After watching Ruth one night I met Franny in the midst of this. The square was deserted, and leaves began to swirl around in an eddy up ahead. I stood and looked at her – at the laugh lines that were clustered near her eyes and mouth.
“Why are you shivering?” Franny asked.
And though the air was damp and chilly I could not say that that was why.
“I can’t help thinking of my mother,” I said.
Franny took my left hand in both of hers and smiled.
I wanted to kiss her lightly on the cheek or have her hold me, but instead I watched her walk off in front of me, saw her blue dress trail away. I knew that she was not my mother; I could not play pretend.
I turned around and went back to the gazebo. I felt the moist air lace its way up along my legs and arms, lifting, ever so slightly, the ends of my hair. I thought of spider webs in the morning, how they held small jewels of dew, how, with a light movement of the wrist, I used to destroy them without thinking.
On the morning of my eleventh birthday I had woken up very early. No one else was up, or so I thought. I crept downstairs and looked into the dining room, where I assumed my presents would be. But there was nothing there. Same table as yesterday. But as I turned around I saw it lying on my mother’s desk in the living room. The fancy desk with an always-clean surface. “The bill-paying desk” was what they called it. Swaddled in tissue paper but not yet wrapped was a camera – what I had asked for with a tinge of whining in my voice, so sure they would not get it for me. I went over to it and stared down. It was an Instamatic, and lying beside it were three cartridges of film and a box of four square flashbulbs. It was my first machine, my starter kit to becoming what I wanted to be. A wildlife photographer.

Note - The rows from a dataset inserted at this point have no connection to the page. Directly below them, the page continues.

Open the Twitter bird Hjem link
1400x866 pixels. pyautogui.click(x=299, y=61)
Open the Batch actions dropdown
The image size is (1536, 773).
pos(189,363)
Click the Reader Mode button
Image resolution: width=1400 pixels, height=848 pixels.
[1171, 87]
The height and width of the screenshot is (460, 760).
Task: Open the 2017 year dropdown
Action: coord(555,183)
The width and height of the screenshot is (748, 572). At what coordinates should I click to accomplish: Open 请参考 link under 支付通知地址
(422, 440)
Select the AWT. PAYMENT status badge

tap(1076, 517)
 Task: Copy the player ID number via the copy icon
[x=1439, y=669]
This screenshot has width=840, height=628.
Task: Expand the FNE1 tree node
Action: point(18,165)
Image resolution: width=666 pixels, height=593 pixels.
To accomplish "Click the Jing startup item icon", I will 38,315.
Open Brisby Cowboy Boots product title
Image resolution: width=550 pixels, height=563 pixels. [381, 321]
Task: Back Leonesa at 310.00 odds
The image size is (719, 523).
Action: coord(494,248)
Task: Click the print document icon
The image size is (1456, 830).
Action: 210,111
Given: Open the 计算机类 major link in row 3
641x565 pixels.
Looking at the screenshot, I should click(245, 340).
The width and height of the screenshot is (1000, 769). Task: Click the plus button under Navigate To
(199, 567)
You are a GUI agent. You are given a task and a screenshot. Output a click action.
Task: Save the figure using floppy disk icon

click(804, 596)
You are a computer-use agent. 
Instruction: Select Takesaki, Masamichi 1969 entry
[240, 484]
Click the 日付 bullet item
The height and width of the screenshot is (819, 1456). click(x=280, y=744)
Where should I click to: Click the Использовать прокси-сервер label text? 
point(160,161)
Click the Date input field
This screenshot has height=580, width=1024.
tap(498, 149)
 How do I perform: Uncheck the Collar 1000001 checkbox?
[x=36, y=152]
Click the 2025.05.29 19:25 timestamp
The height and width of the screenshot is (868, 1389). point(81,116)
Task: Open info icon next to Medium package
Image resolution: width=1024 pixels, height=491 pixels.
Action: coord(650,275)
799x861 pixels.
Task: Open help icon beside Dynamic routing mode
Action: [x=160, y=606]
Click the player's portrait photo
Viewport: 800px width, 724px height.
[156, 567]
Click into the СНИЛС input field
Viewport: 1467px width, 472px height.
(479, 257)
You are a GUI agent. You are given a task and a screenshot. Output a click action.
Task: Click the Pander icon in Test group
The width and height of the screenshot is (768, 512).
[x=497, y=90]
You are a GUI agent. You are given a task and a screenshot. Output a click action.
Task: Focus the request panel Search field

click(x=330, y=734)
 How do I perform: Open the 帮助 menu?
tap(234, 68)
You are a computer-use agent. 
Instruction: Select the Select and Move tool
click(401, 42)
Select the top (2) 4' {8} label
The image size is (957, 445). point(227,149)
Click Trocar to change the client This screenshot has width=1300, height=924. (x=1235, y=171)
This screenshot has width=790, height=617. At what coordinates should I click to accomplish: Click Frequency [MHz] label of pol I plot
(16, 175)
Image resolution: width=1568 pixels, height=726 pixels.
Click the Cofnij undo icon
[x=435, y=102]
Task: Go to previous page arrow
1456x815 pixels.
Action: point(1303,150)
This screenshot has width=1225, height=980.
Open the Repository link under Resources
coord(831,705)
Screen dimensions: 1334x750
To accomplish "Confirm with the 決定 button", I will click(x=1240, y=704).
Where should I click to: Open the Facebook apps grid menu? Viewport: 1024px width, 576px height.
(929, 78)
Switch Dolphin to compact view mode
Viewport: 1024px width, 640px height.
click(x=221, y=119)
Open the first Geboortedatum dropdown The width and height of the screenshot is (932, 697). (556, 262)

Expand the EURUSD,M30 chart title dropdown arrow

I looked around. No one. I saw through the front blinds, which my mother always kept at a half-slant – “inviting but discreet” – that Grace Tarking, who lived down the street and went to a private school, was walking with ankle weights strapped to her feet. Hurriedly I loaded the camera and I began to stalk Grace Tarking as I would, I imagined, when I grew older, stalk wild elephants and rhinos. Here I hid behind blinds and windows, there it would be high reeds. I was quiet, what I thought of as stealthy, gathering the long hem of my flannel nightgown up in my free hand. I traced her movements past our living room, front hall, into the den on the other side. As I watched her receding form I had a brainstorm – I would run into the backyard, where I could see her with no barriers.